====== Given entries ======

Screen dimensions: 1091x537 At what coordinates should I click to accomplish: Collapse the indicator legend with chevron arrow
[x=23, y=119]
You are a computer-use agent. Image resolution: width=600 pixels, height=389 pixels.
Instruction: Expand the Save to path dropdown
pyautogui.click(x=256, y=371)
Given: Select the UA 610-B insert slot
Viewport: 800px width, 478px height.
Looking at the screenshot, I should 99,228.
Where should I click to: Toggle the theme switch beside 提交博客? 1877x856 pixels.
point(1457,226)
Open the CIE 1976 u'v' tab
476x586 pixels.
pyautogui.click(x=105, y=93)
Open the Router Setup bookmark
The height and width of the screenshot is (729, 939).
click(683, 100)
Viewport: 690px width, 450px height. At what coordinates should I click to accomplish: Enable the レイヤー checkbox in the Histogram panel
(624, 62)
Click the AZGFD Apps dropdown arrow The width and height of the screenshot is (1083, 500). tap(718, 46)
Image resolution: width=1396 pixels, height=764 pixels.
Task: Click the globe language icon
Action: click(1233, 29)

======

• **Task**: Give back the data exactly, with no line dropped.

• **Answer**:
Screen dimensions: 1091x537 At what coordinates should I click to accomplish: Collapse the indicator legend with chevron arrow
[x=23, y=119]
You are a computer-use agent. Image resolution: width=600 pixels, height=389 pixels.
Instruction: Expand the Save to path dropdown
pyautogui.click(x=256, y=371)
Given: Select the UA 610-B insert slot
Viewport: 800px width, 478px height.
Looking at the screenshot, I should 99,228.
Where should I click to: Toggle the theme switch beside 提交博客? 1877x856 pixels.
point(1457,226)
Open the CIE 1976 u'v' tab
476x586 pixels.
pyautogui.click(x=105, y=93)
Open the Router Setup bookmark
The height and width of the screenshot is (729, 939).
click(683, 100)
Viewport: 690px width, 450px height. At what coordinates should I click to accomplish: Enable the レイヤー checkbox in the Histogram panel
(624, 62)
Click the AZGFD Apps dropdown arrow The width and height of the screenshot is (1083, 500). tap(718, 46)
Image resolution: width=1396 pixels, height=764 pixels.
Task: Click the globe language icon
Action: click(1233, 29)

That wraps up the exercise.